Tuesday, March 31, 2015
1. The President's grants clearly addressed a matter which, increasingly, Republicans and Democrats, Conservative and Liberals, have come to agree on. The so-called War on Drugs has not worked out well. It has, however, run our prisons to capacity and beyond.
2. Mandatory and overly harsh sentences have long been in the controversial mix and both parties in both chambers of Congress got rid of the sentencing guidelines used to punish many of these clemency recipients.
3. Most of today's recipients served more than a decade in prison. Six of them spent two decades behind bars. No one can intelligently, fairly, say that the president just sprung them into the streets, or that they, somehow, "escaped punishment." They suffered plenty.
4. These pardons were not granted in December, like 1 of every 2 for the last 39 years. Holding applications and issuing grants until December is a horrible practice. It sends numerous wrong signals (pardons are gifts - to people who may or may not be deserving, pardons are last minute decisions, etc.)

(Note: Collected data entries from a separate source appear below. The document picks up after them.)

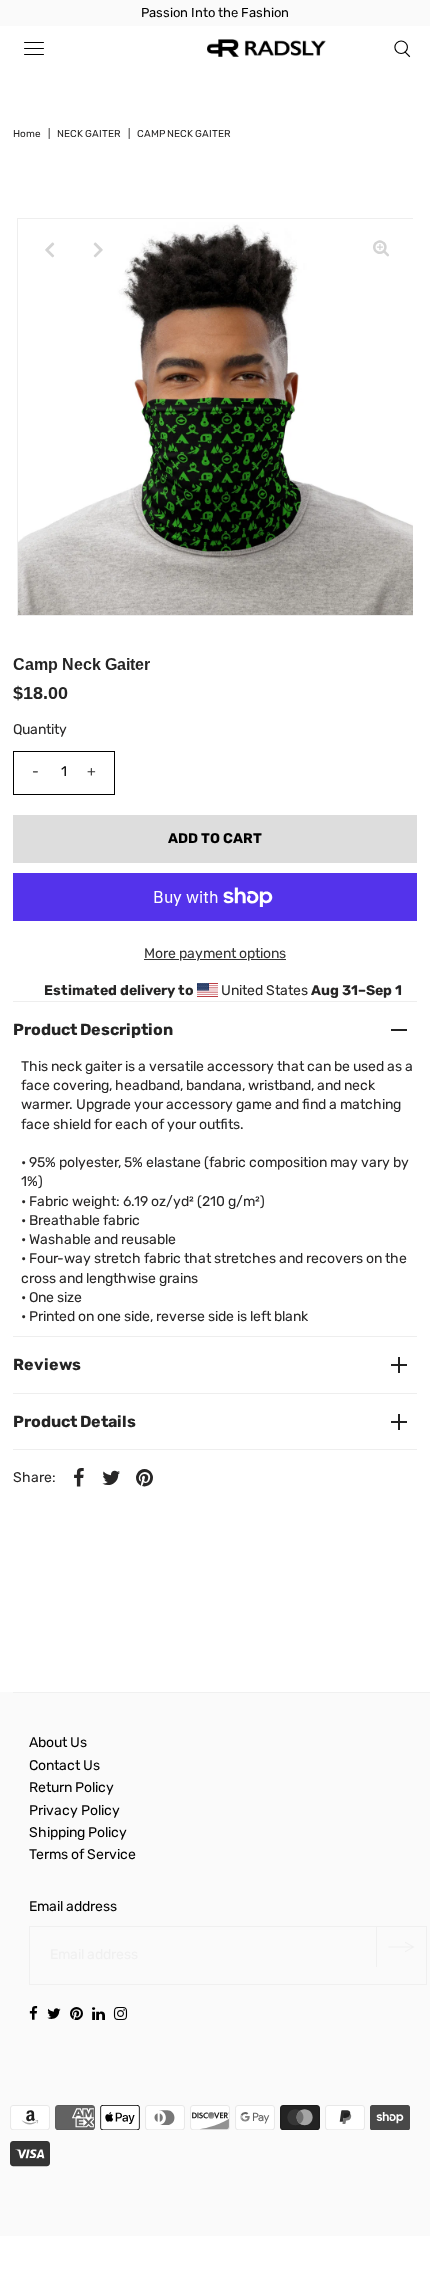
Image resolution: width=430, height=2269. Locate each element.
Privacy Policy (74, 1810)
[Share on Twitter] (112, 1477)
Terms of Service (82, 1854)
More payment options (215, 953)
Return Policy (71, 1787)
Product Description (93, 1029)
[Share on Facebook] (79, 1477)
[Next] (98, 250)
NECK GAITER (89, 134)
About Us (58, 1742)
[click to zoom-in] (381, 250)
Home (27, 134)
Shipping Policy (78, 1832)
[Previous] (49, 250)
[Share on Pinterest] (145, 1477)
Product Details (74, 1421)
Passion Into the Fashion (215, 12)
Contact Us (64, 1765)
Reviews (47, 1364)
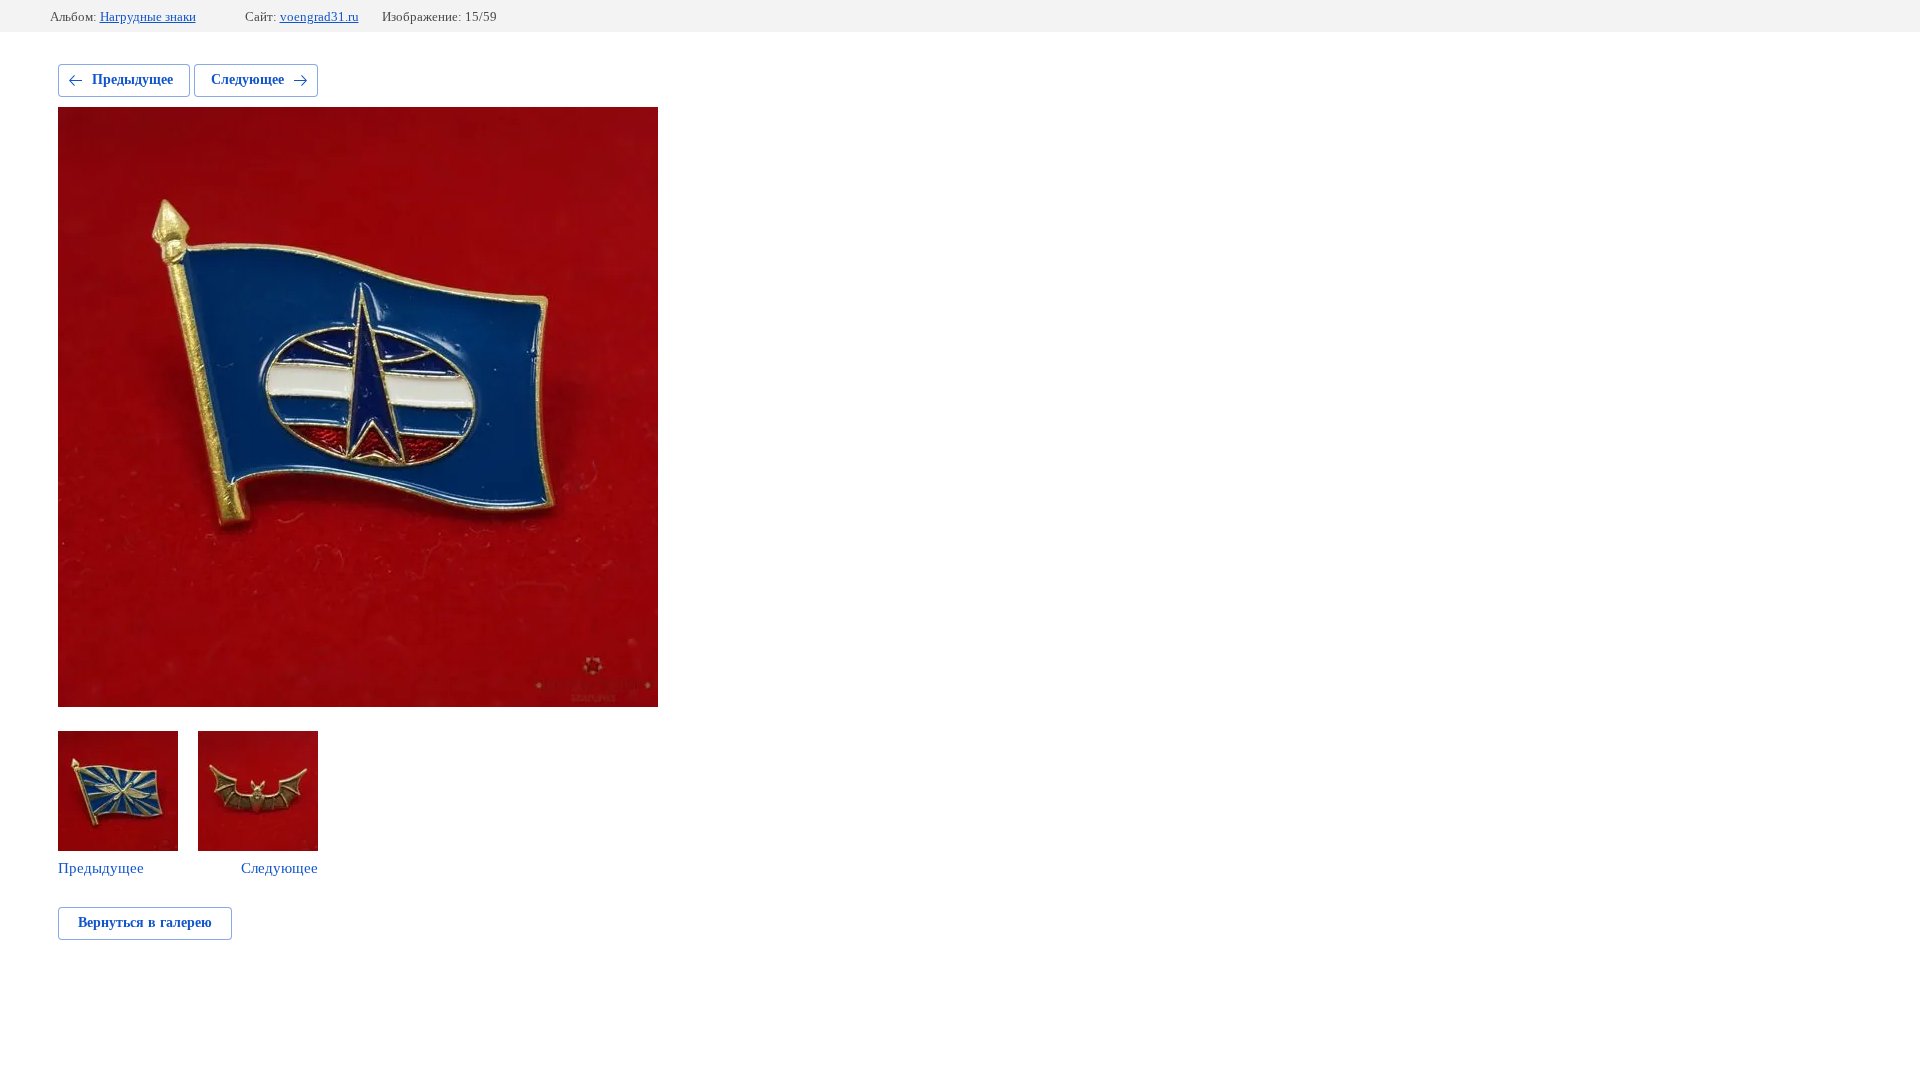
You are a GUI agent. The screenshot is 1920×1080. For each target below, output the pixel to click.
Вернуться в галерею (145, 922)
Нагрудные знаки (148, 16)
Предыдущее (132, 79)
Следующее (247, 79)
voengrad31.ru (319, 16)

5. Clemency decisions have, for too long, appeared arbitrary, capricious and almost random. Those aspects further fed the notion that recipients are, more than likely, "connected" in some way, or have personal ties to people who are "connected." These decisions, however, look like there was a thought process behind them. They look like the kind of thing you would expect from someone who is concerned about systematically addressing well-know issues of criminal justice - as opposed to someone simply moving paperwork and getting applications out of the way.
This is a great day for the pardon power. Make no mistake, we could stand for many more!